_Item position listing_
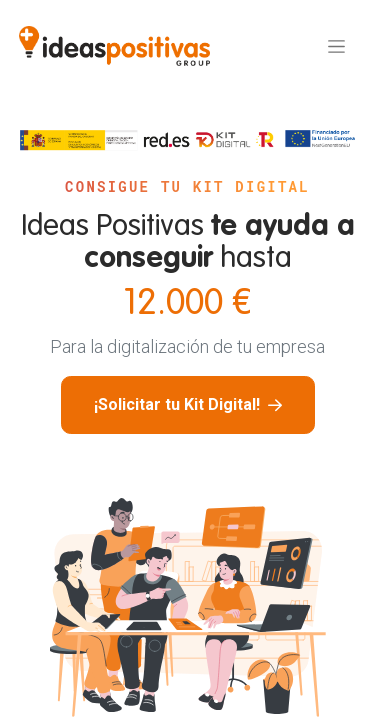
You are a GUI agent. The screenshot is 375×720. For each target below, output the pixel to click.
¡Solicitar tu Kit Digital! (188, 404)
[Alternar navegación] (336, 46)
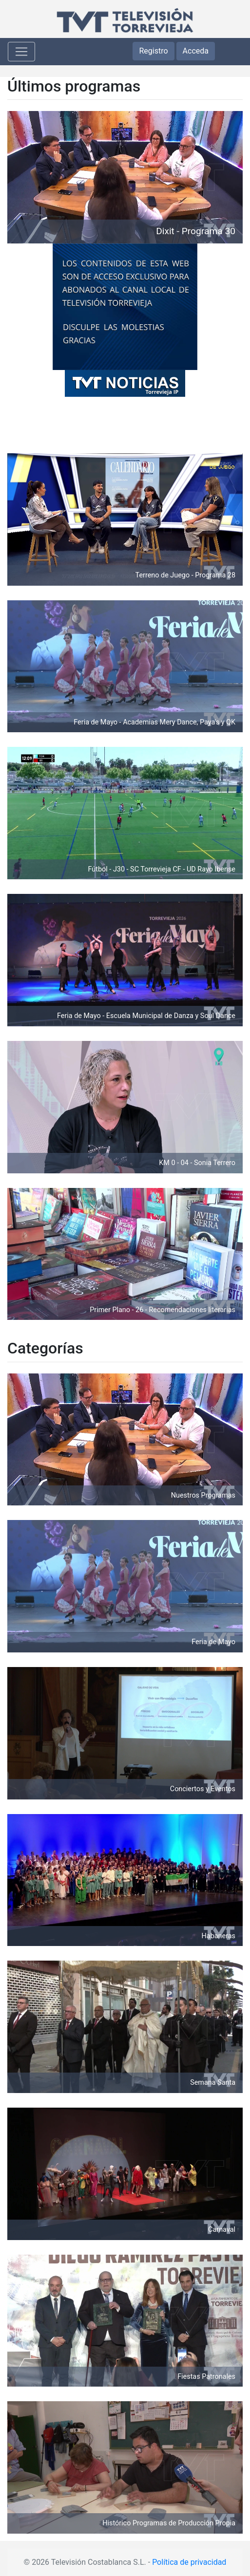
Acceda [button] (196, 51)
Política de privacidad (189, 2562)
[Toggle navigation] (21, 51)
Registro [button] (153, 51)
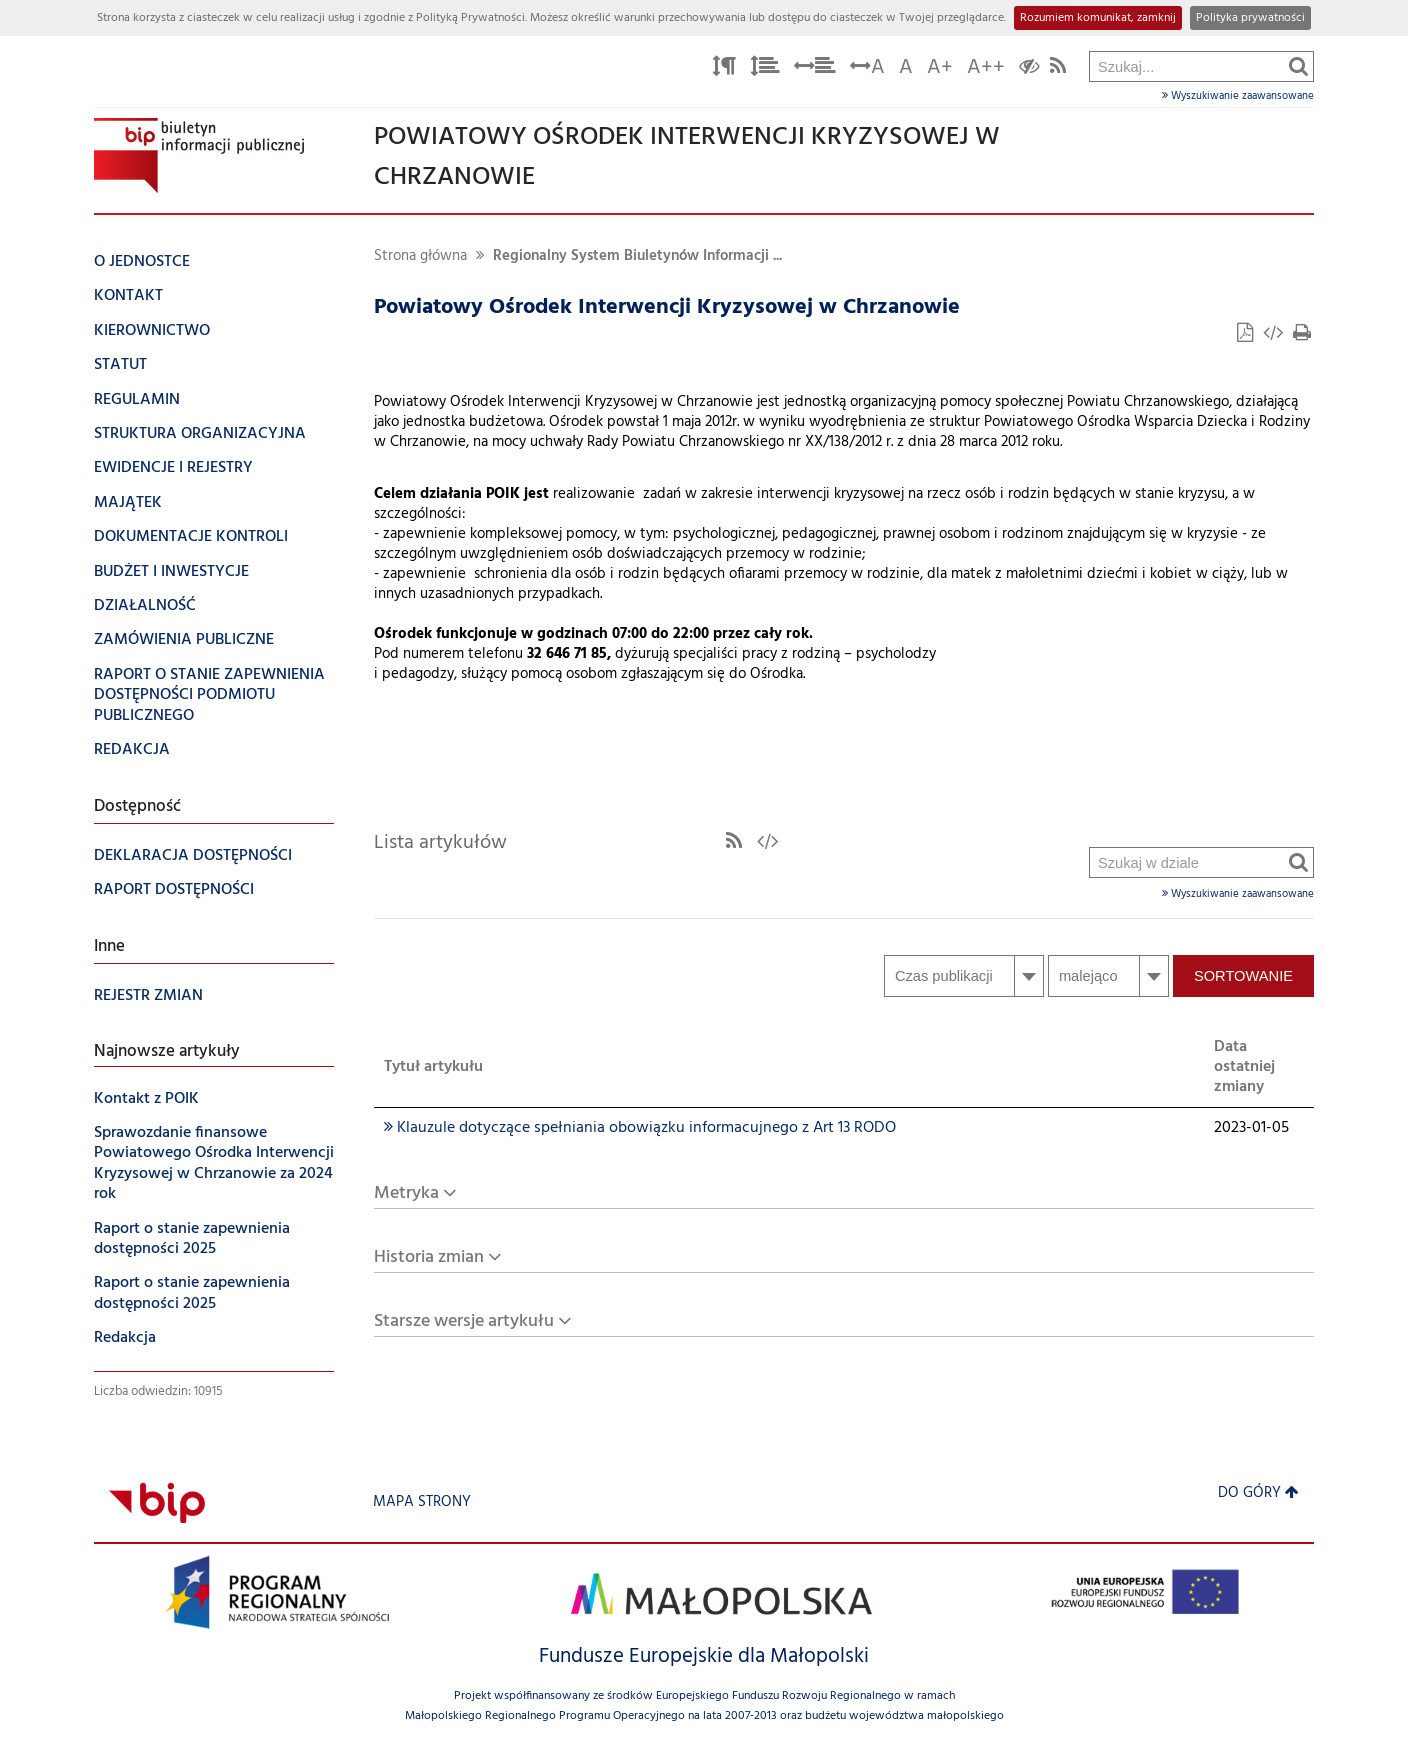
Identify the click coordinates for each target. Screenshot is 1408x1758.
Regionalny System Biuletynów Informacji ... (637, 256)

_PROBLEM_
Give every line of the listing as a JSON list of strings, with one string per line and blank lines skipped. Leave the pictures out.

_ANSWER IN FULL_
[
  "You are a GUI agent. The screenshot is 375×720. For each target below, output the pixel to click.",
  "¡Solicitar tu Kit Digital! (188, 404)",
  "[Alternar navegación] (336, 46)",
  "Acceda [button] (196, 51)",
  "Política de privacidad (189, 2562)",
  "[Toggle navigation] (21, 51)",
  "Registro [button] (153, 51)",
  "Identify the click coordinates for each target. Screenshot is 1408x1758.",
  "Regionalny System Biuletynów Informacji ... (637, 256)"
]